Global stocks rise ahead of a $908 billion pandemic relief bill reaching Congress and the US rolls out the first COVID-19 vaccines
- Global stocks rose on Monday ahead of a $908 billion stimulus plan to be unveiled in Congress and thousands of the long-awaited vaccines are expected to roll out later the same day.
- The pandemic relief plan is expected to be divided into two parts in a bid to win approval from both sides of the House.
- The pound rose as a deadline on Brexit talks was deferred yet again after both the UK and EU pledged to go the extra mile and reach an agreement before December 31.
- Germany will enter a hard lockdown from Wednesday onwards until at least January 10.
- Visit Business Insider's homepage for more stories.
Global stocks rose on Monday as US lawmakers are set to unveil a $908 billion pandemic relief bill to Congress and the first batch of vaccines are expected to arrive in all 50 states on the same day.
Every US state is set to receive vaccine doses that will first go out to the most at-risk people, including frontline workers and people over 65.
Futures tied to the Dow Jones, S&P 500, and Nasdaq rose between 0.3% and 0.6%, suggesting the major indices will open higher when regular trading gets underway later on.
US lawmakers plan to divide the coronavirus relief plan into two proposals in order to be voted on separately, Reuters reported. One part will cover a $748 billion measure - aimed at small businesses, the vaccine distribution process, and the unemployed. The other part will cover local and state aid, and liability protections for employers against virus-related lawsuits.
Elsewhere in Europe, Prime Minister Boris Johnson and European Commission President Ursula von der Leyen have resolved to "go the extra mile" to arrive at a Brexit trade deal. The two leaders had set a Sunday deadline to decide whether a deal would be struck. Both leaders have said negotiators will continue talks this week as the UK's exit from the EU single market approaches December 31.
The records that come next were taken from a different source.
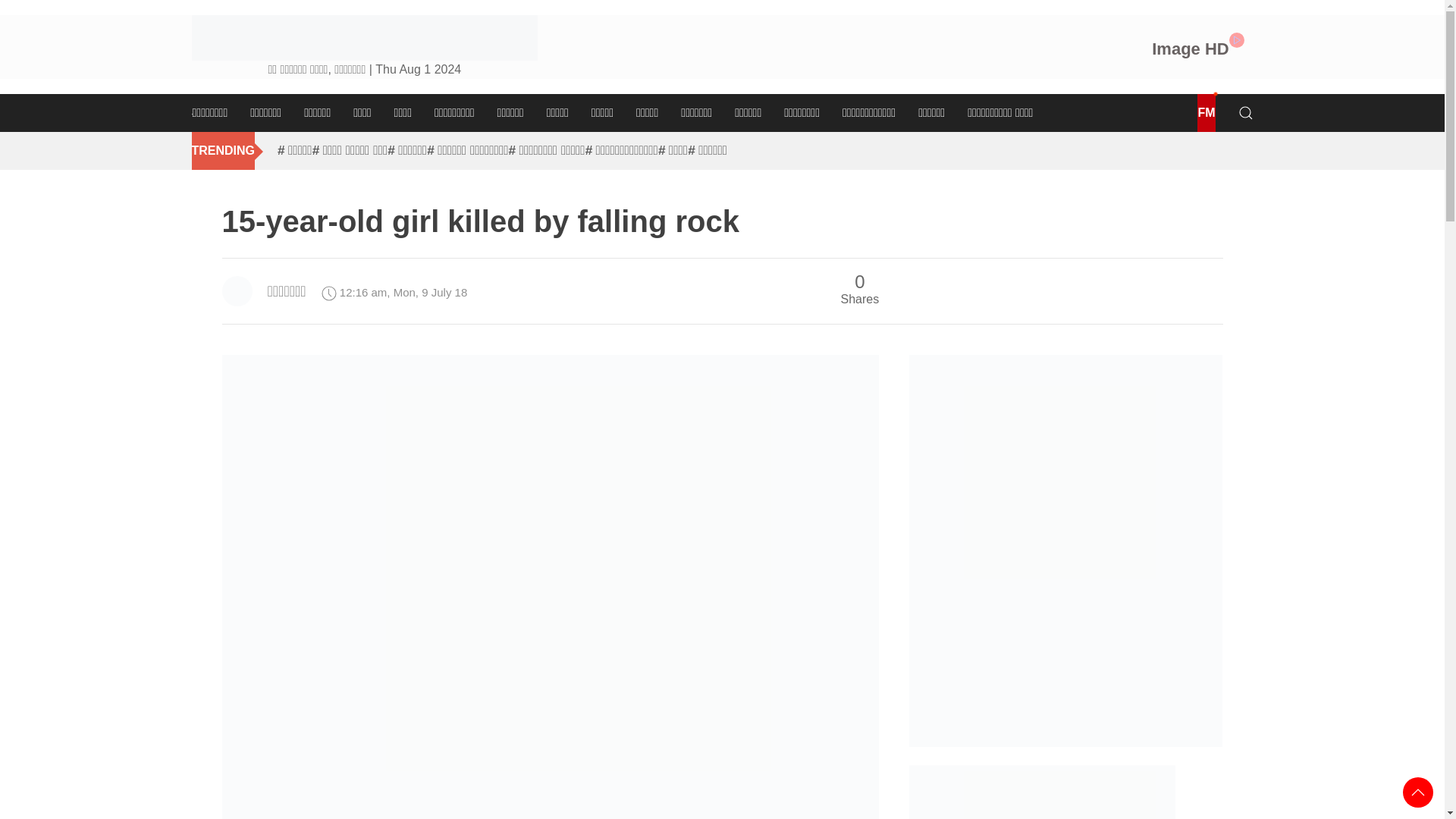
TRENDING (222, 150)
Given the description of an element on the screen output the (x, y) to click on. 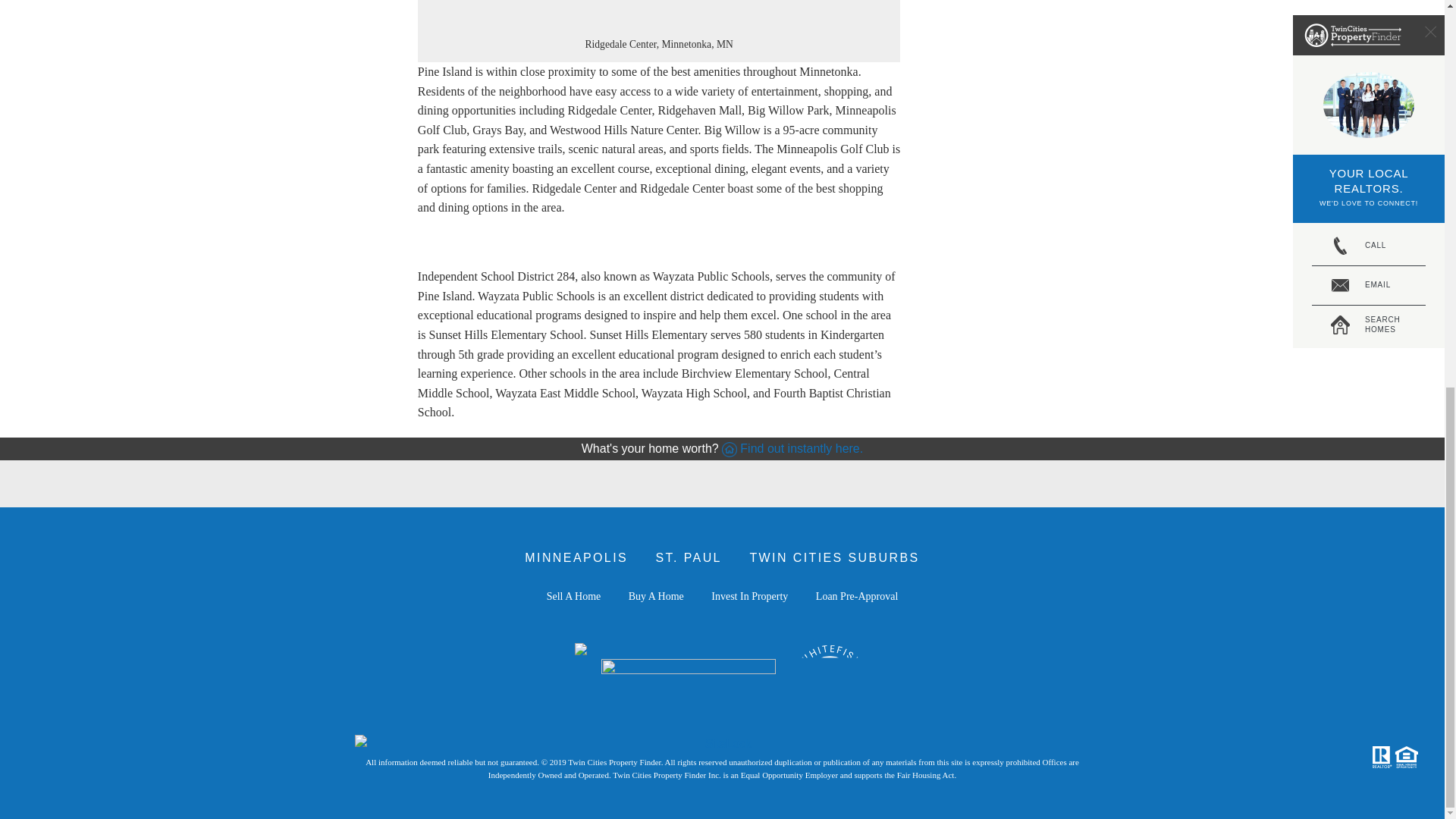
Find out instantly here. (801, 448)
SiteLock (722, 743)
Given the description of an element on the screen output the (x, y) to click on. 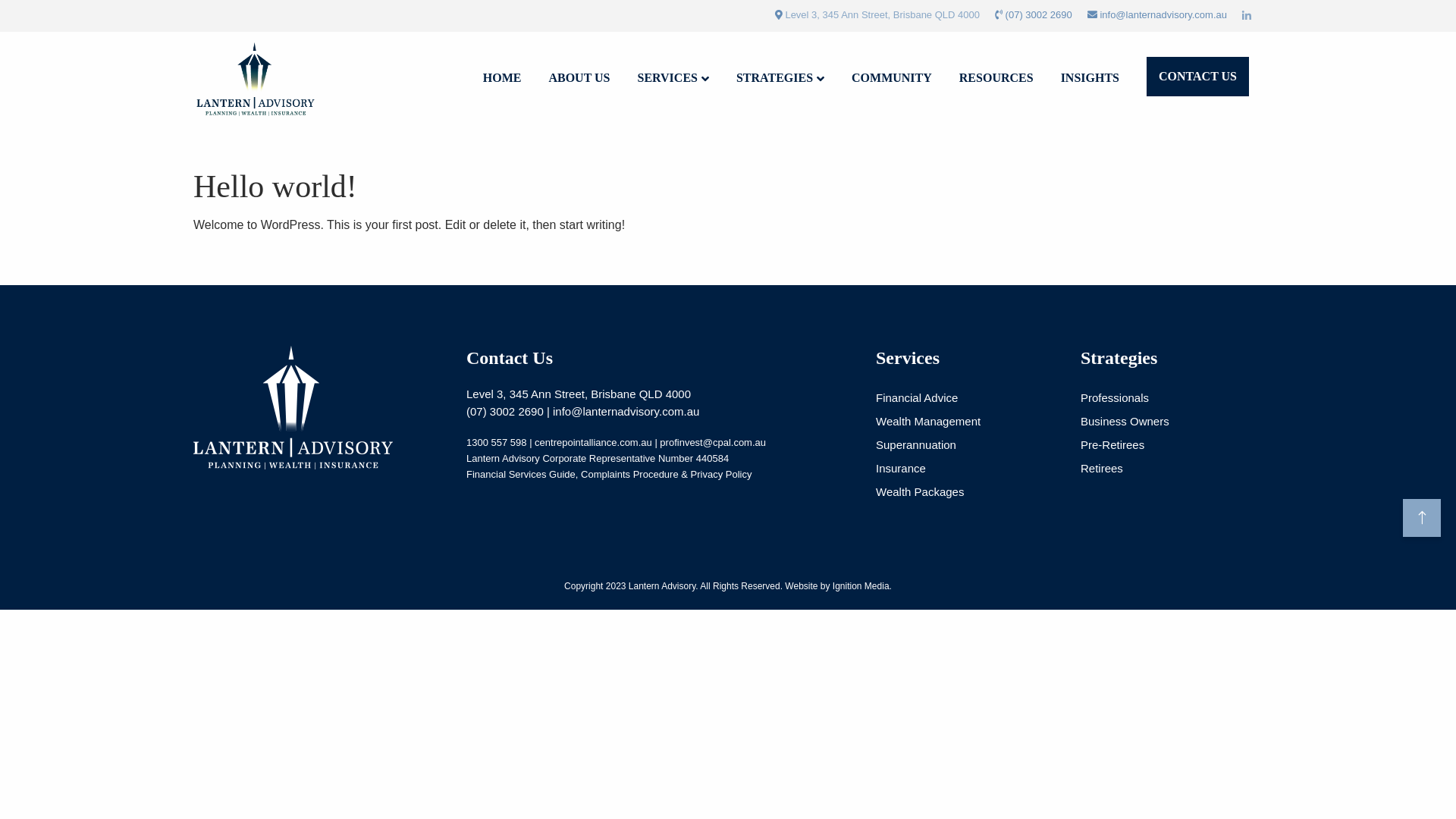
Complaints Procedure Element type: text (629, 474)
Ignition Media Element type: text (860, 585)
INSIGHTS Element type: text (1089, 79)
Wealth Management Element type: text (966, 421)
info@lanternadvisory.com.au Element type: text (625, 410)
Privacy Policy Element type: text (721, 474)
Lantern Advisory Element type: hover (257, 79)
Financial Services Guide Element type: text (520, 474)
SERVICES Element type: text (672, 79)
ABOUT US Element type: text (578, 79)
Pre-Retirees Element type: text (1171, 444)
COMMUNITY Element type: text (891, 79)
CONTACT US Element type: text (1197, 76)
Retirees Element type: text (1171, 468)
Insurance Element type: text (966, 468)
RESOURCES Element type: text (996, 79)
Wealth Packages Element type: text (966, 491)
info@lanternadvisory.com.au Element type: text (1162, 14)
Business Owners Element type: text (1171, 421)
Financial Advice Element type: text (966, 397)
Professionals Element type: text (1171, 397)
HOME Element type: text (502, 79)
STRATEGIES Element type: text (780, 79)
(07) 3002 2690 Element type: text (1038, 14)
Superannuation Element type: text (966, 444)
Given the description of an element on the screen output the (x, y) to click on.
"Sunday's Brexit deadline proved to once again be pencilled in rather than set in stone, to the surprise of no one," said Craig Erlam, a senior market analyst at OANDA.
The pound rose 1.3% against the dollar on Monday, the most on a daily basis in almost two months, "after the UK and the EU once again showed us that last-minute deadlines mean nothing, and continued talking in the hopes of avoiding a WTO-terms Brexit," Rabobank analysts said.
The pound hit its highest since May 2018 earlier this month, when the British medical regulator approved the first vaccines against COVID-19.
London's FTSE 100 rose 0.3%, the Euro Stoxx 50 rose 0.8%, and Germany's DAX rose 0.9%.
A new wave of coronavirus cases has prompted yet another lockdown for Germany from Wednesday. Most stores, schools, and day-care centres will be shut before Christmas until at least January 10, according to Deutsche Welle.
A continuation of EU-UK trade talks focused on a fairly muted start to the week in terms of cross-asset price action in Asia, said Stephen Innes, chief market analyst at Axi.
China's Shanghai Composite rose 0.6%, Tokyo's Nikkei rose 0.3%, while Hong Kong's Hang Seng slid 0.4%.